Ahead-Trying Statements NuVasive cautions you that statements included on this information launch that aren’t an outline of historic information are forward-looking statements that contain dangers, uncertainties, assumptions and different components which, if they don’t materialize or show appropriate, may trigger NuVasive’s outcomes to vary materially from historic outcomes or these expressed or implied by such forward-looking statements. The potential dangers and uncertainties which contribute to the unsure nature of those statements embody, amongst others, dangers related to acceptance of the Firm’s surgical merchandise and procedures by backbone surgeons and hospitals, improvement and acceptance of recent merchandise or product enhancements, scientific and statistical verification of the advantages achieved by way of using NuVasive’s merchandise, the Firm’s capacity to adequately handle stock because it continues to launch new merchandise, its capacity to recruit and retain administration and key personnel, and the opposite dangers and uncertainties described in NuVasive’s information releases and periodic filings with the Securities and Trade Fee. NuVasive’s public filings with the Securities and Trade Fee can be found at www.sec.gov. NuVasive assumes no obligation to replace any forward-looking assertion to replicate occasions or circumstances arising after the date on which it was made.

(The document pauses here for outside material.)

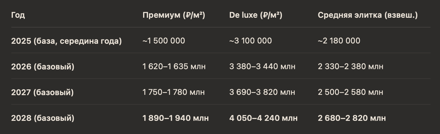Click the "~1 500 000" premium cell

(164, 41)
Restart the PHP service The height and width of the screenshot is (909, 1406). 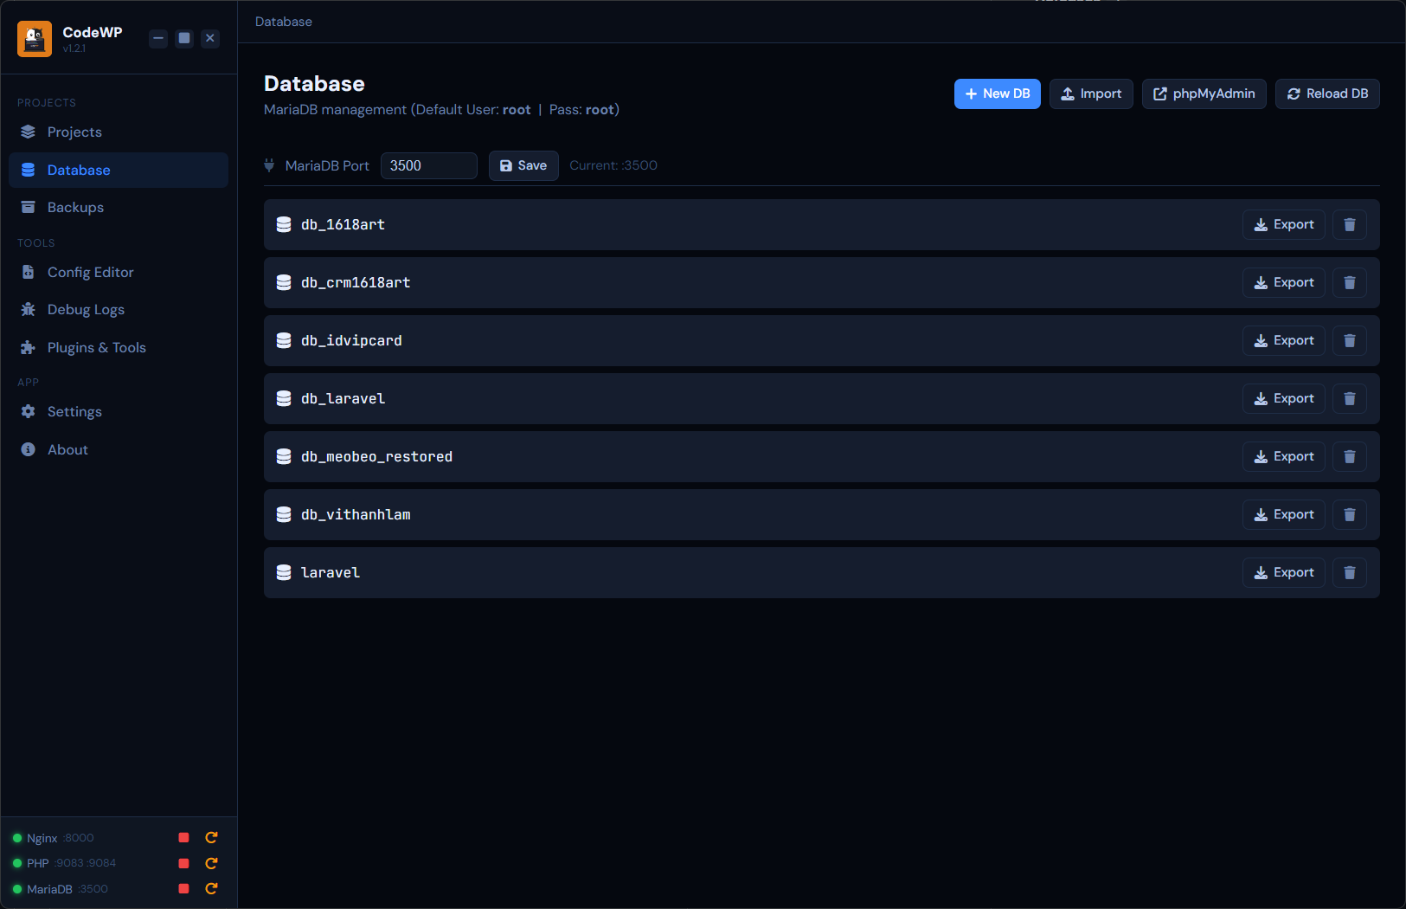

1 Lehr MA, Oner CF, Delawi D, et al. Efficacy of a standalone microporous ceramic vs. autograft in instrumented posterolateral spinal fusion; a multicenter, randomized, intra-patient managed, non-inferiority trial. Backbone 2020;45(14):944-51. 2 Malone H, Mundis GM, Collier M, et al. A novel strategy to evaluating lateral lumbar interbody fusion utilizing a 3D-Printed Porous Titanium Interbody System. 27th Worldwide Assembly on Superior Backbone Methods. On-line. July-August, 2020. 3 Menezes C. Attrax Putty vs. autograft in XLIF: A potential, randomized, single-center analysis of radiographic and scientific outcomes. Society for Minimally Invasive Backbone Surgical procedure Annual Discussion board 21. Las Vegas, NV. October 28-30, 2021. 4 Preclinical knowledge on file. Information might not be consultant of scientific outcomes. TR 9604787. 5 Consultant coupon, preclinical knowledge on file. Information might not be consultant of scientific outcomes. TR 9604781.